Starting at the line containing "The width and" and continuing through the end of the records, reproduce every line, requests included, with each coordinate in the answers shifted by adding 23. Leave the pictures out of your answer.

— Begin INPUT RECORDS —

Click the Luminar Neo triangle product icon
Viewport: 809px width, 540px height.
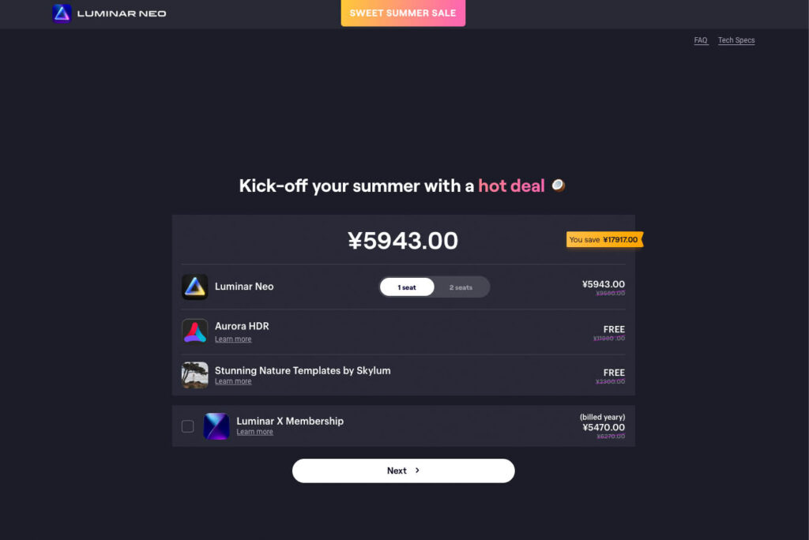[195, 287]
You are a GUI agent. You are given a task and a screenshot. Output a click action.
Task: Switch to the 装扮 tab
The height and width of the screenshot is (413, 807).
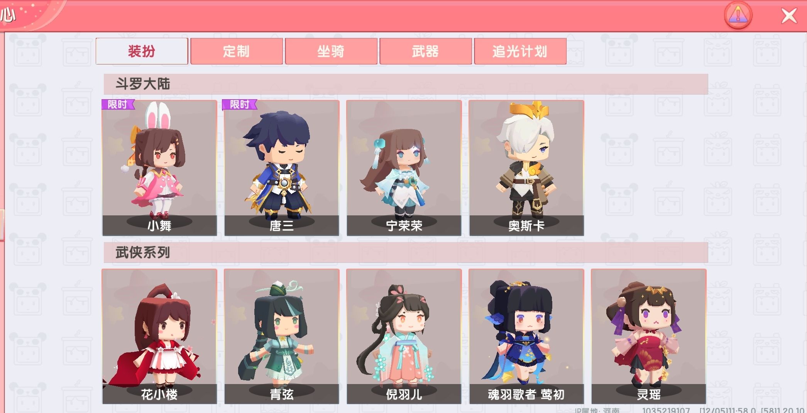(142, 51)
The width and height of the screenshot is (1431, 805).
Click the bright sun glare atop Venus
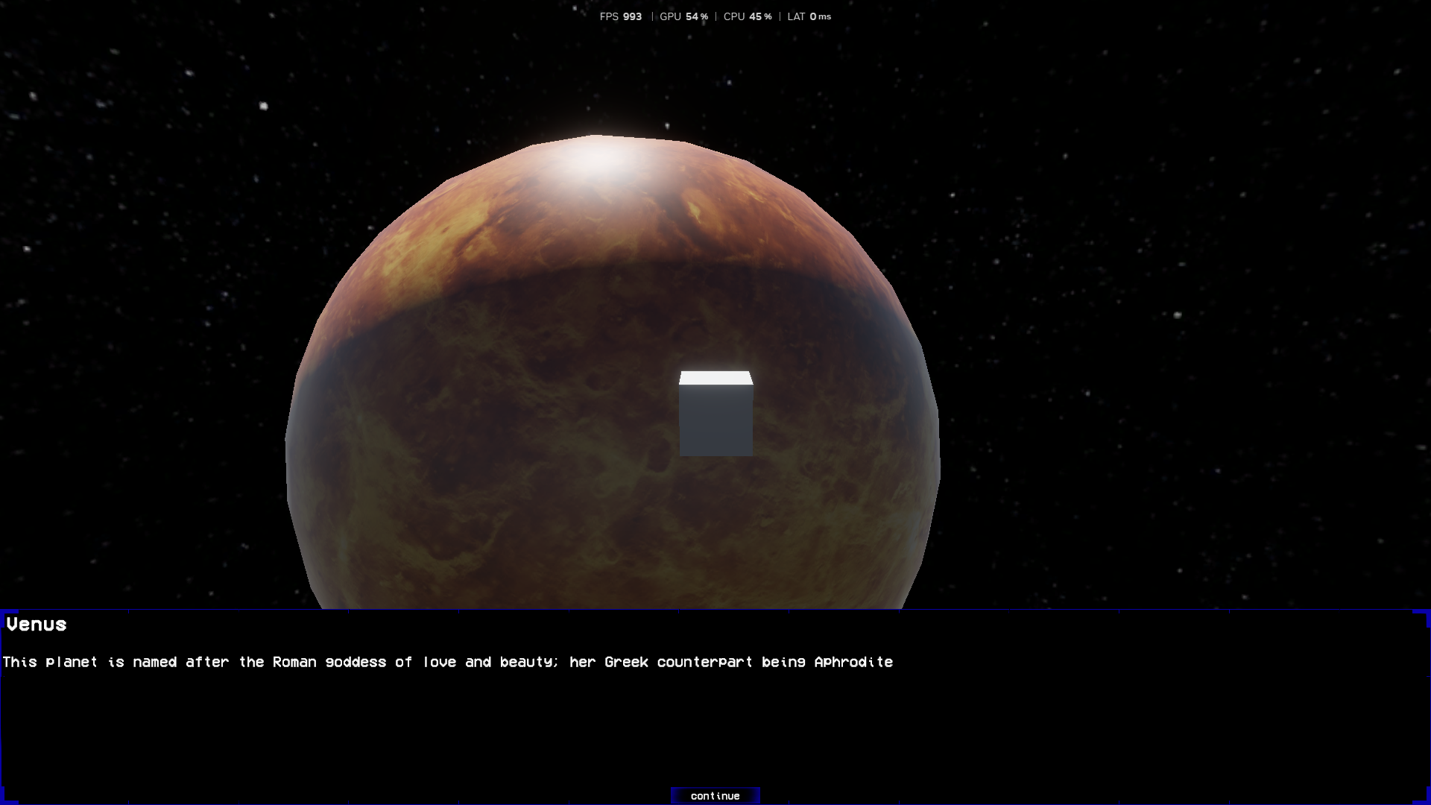[596, 159]
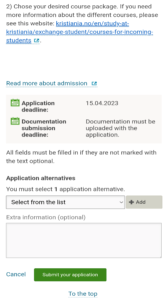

— End INPUT RECORDS —

> _RESPONSE BELOW_:
The width and height of the screenshot is (1431, 805).
Click the bright sun glare atop Venus
[619, 182]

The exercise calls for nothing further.